Flaws in the argument for a demonstration of pain.
1. The authors definitions of pain and nociception are invalid, consequently this paper does not actually deal with pain (a conscious experience), it deals only with nociception (unconscious responses to noxious stimuli). Pain, as defined by the International Association for the Study of Pain is purely a conscious experience, with a sensory component and a component of emotional feeling (suffering). In contrast to this conscious experience of pain, the unconscious detection, transmission and response to noxious stimulation by lower levels of the nervous system is and defined as nociception - not pain. According to Sneddon, and associates, any behavior that is a reflex would be evidence of nociception but any behavior more complex than a reflex would be evidence of pain. This way of distinguishing pain from nociception is invalid because there are clearly complex, non-reflexive behaviors that can be purely nociceptive and unconscious. For example, humans with extensive damage of the cerebral hemispheres can still make a complex of responses including facial grimaces, vocalizations, struggling and avoidance reactions to noxious stimuli, but they are unconscious and unable to experience pain. From the definition of pain used by Sneddon and associates, it would be concluded that these unconscious humans are feeling pain rather than making purely unconscious, nociceptive responses, which is clearly erroneous. There are many other examples of complex, non-reflexive, even distress-like behaviors that can be performed unconsciously. A person having a night terror, for instance, will show a compelling fear-like display, including a scream, terrified facial expression, elevated heart rate, sweating and dilated pupils, even though they are unconscious and in such deep sleep that they are difficult to awaken. The point is that complex behavioral displays that seem to reflect distress can be purely unconscious even in humans. It should not be hard to appreciate that the behaviors of which a fish is capable could be unconscious as well.

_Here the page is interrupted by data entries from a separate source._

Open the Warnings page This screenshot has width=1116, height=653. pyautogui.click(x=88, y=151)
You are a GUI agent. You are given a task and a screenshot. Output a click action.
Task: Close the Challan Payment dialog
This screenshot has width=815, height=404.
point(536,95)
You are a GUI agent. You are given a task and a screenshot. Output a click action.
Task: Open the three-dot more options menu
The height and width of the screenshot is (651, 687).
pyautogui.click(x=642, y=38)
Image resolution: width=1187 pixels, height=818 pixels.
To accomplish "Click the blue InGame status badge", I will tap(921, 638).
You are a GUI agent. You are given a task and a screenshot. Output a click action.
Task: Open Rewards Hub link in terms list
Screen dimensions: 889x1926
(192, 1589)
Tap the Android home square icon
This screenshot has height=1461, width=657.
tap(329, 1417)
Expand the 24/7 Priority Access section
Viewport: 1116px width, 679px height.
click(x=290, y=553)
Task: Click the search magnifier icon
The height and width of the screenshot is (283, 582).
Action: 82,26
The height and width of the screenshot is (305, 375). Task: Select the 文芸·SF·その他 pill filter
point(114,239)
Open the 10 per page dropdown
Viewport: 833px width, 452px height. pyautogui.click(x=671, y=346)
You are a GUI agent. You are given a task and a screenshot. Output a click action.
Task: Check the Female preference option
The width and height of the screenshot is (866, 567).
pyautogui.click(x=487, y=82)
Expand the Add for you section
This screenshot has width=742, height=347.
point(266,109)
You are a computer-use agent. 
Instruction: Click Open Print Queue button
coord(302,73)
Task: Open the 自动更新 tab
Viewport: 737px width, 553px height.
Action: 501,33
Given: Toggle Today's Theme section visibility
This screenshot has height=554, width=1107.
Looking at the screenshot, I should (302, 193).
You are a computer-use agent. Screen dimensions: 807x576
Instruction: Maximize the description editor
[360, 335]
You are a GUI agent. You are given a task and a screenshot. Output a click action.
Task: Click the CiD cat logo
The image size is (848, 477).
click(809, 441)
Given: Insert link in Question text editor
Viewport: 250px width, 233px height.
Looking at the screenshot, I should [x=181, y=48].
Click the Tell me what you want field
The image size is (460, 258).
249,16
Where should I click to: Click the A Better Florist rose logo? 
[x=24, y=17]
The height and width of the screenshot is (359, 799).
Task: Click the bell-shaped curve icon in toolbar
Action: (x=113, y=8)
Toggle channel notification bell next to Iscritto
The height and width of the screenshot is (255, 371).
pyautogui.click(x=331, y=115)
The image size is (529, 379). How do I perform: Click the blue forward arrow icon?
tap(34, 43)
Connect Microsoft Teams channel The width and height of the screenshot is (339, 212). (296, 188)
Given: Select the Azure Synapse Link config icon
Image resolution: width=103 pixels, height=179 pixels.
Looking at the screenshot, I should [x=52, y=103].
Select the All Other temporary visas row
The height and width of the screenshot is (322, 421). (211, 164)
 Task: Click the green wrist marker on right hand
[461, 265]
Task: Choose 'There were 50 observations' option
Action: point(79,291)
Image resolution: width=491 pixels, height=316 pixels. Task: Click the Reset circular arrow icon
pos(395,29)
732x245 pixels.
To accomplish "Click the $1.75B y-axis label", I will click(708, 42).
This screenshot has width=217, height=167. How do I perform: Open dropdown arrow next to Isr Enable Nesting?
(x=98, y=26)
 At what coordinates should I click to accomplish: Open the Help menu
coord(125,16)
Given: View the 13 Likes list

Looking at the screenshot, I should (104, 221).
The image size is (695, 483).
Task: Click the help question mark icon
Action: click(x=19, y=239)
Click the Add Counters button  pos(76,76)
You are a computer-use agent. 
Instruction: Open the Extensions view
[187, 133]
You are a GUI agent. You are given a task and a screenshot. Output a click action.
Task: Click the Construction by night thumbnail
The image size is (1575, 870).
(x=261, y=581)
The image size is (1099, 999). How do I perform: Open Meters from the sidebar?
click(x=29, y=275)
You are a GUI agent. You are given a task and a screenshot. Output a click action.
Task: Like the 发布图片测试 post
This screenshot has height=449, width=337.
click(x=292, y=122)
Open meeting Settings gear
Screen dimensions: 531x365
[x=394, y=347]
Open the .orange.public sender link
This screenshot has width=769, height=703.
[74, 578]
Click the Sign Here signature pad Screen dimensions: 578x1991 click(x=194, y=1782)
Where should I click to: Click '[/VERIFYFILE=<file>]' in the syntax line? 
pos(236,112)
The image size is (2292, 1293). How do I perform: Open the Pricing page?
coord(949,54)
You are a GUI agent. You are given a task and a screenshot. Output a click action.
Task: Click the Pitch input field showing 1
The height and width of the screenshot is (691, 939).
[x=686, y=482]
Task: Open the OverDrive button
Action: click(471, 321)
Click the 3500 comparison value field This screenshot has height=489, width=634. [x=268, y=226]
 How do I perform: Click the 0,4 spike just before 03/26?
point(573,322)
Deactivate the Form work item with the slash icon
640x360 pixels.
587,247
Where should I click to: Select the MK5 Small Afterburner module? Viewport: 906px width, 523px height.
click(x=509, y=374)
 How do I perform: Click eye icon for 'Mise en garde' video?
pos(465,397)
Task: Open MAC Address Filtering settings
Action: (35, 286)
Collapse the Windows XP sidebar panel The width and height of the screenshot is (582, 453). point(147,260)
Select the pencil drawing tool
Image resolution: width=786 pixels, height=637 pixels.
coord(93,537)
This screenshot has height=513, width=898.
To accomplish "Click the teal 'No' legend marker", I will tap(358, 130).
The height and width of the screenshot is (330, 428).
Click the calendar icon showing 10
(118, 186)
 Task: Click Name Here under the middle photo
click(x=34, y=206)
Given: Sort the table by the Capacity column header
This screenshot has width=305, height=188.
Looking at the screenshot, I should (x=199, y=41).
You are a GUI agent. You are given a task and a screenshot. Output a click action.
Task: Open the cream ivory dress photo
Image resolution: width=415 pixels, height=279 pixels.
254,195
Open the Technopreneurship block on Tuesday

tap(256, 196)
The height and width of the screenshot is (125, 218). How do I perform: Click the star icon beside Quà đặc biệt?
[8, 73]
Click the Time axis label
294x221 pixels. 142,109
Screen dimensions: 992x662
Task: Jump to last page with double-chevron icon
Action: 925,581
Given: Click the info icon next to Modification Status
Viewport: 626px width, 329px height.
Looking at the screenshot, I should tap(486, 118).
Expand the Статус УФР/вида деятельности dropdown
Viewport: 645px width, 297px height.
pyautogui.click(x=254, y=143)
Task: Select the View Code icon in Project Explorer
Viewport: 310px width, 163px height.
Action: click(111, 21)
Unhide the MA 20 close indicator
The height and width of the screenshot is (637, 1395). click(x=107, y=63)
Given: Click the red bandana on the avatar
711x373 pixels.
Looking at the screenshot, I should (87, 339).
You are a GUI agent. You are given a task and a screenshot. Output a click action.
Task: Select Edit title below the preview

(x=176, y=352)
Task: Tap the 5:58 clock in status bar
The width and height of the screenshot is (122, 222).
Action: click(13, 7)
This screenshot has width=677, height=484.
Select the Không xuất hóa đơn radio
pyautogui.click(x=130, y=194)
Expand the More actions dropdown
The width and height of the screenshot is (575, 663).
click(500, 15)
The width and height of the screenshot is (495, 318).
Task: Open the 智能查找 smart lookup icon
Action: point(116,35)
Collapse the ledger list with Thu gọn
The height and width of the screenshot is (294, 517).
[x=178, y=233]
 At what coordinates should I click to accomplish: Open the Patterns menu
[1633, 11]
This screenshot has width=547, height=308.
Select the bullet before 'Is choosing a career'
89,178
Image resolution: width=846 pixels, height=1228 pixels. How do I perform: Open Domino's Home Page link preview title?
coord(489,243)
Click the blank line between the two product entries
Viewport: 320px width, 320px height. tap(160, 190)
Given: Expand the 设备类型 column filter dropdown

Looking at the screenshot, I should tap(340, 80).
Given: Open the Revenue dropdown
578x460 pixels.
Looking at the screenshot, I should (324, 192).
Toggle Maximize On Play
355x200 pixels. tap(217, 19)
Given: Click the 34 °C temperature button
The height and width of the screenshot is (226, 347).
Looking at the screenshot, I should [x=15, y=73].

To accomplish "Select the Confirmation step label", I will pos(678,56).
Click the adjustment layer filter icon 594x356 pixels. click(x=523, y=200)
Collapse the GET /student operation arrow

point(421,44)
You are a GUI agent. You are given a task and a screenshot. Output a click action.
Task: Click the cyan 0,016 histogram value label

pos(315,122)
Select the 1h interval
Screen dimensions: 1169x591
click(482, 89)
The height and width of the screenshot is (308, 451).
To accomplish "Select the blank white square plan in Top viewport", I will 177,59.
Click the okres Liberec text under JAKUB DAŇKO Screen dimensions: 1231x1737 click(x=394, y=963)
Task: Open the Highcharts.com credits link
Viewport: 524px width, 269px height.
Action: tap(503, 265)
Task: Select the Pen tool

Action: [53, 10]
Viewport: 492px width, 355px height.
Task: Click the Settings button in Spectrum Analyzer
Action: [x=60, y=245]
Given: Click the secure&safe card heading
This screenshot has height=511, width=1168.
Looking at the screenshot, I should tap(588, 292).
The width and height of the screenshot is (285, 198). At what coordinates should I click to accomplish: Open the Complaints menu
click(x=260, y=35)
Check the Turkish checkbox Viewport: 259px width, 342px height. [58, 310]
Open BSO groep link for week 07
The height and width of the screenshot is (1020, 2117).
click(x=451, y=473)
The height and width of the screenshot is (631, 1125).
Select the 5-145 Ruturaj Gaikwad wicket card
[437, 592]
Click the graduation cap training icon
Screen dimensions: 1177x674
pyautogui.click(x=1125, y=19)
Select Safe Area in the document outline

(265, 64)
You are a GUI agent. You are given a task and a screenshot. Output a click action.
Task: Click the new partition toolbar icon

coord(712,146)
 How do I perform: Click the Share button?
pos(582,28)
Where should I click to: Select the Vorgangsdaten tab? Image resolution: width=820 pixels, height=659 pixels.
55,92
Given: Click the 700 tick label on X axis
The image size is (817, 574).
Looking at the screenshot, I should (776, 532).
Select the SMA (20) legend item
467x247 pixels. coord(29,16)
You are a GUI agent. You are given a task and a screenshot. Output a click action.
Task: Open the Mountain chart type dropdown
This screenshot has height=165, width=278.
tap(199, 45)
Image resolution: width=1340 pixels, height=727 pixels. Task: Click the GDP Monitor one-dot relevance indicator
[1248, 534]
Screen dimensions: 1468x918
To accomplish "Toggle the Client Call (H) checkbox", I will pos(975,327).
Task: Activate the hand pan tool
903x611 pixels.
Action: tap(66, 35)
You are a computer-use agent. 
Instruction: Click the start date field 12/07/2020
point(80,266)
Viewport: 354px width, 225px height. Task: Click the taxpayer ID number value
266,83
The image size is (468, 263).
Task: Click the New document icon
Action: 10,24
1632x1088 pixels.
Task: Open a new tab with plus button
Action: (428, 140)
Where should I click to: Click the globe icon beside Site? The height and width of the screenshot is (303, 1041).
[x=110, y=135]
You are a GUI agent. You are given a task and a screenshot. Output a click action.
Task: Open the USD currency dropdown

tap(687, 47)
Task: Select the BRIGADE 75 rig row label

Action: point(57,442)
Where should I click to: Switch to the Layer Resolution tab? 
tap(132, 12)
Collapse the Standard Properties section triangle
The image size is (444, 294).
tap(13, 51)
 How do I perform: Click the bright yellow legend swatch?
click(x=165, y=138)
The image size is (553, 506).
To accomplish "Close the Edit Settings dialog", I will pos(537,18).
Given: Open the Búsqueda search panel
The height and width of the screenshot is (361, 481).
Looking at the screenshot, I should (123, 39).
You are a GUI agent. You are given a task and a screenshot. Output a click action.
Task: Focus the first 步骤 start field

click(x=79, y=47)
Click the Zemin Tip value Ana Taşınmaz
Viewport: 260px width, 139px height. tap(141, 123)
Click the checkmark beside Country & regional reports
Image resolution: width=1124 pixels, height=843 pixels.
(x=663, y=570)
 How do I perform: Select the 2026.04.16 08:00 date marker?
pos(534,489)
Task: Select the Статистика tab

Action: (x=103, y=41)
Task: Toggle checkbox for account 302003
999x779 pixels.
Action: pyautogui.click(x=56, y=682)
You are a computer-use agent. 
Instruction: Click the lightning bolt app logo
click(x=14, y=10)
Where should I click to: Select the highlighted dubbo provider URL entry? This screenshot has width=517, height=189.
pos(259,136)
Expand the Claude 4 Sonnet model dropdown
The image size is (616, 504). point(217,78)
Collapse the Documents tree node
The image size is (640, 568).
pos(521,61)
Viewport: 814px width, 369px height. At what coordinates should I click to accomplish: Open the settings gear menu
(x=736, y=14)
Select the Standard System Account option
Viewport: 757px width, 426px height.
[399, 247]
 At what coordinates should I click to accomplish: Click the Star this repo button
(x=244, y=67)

2. In order to show that a fish experiences pain, it is necessary to show that a fish has consciousness. Without consciousness, there is no pain. None of the fish behaviors in this paper require the involvement of consciousness and the authors don't even deal with this essential issue. Furthermore, as I have shown in my 2002 Reviews in Fisheries Science paper, there is extensive scientific evidence that pain and consciousness depend on very specific brain regions, namely specialized neocortex regions of the cerebral hemispheres. These specialized neocortical regions perform the additional levels of neural processing, beyond unconscious nociception, that make the experience of pain possible. These brain regions are absent in fishes and there are no alternative brain systems to perform the same functions. Consequently, there is no neurological basis for assuming that a fish might have a capacity for consciousness or pain. Thus, the burden of proof that trout are conscious and potentially capable of feeling pain remains on these authors. They dealt with this issue only by citing previous studies that also used invalid criteria for pain, such avoidance learning, which actually occurs unconsciously. Only anthropomorphic speculation would lead one to conclude that the trout in this study were experiencing pain. The behavioral results allegedly showing evidence of pain were misinterpreted.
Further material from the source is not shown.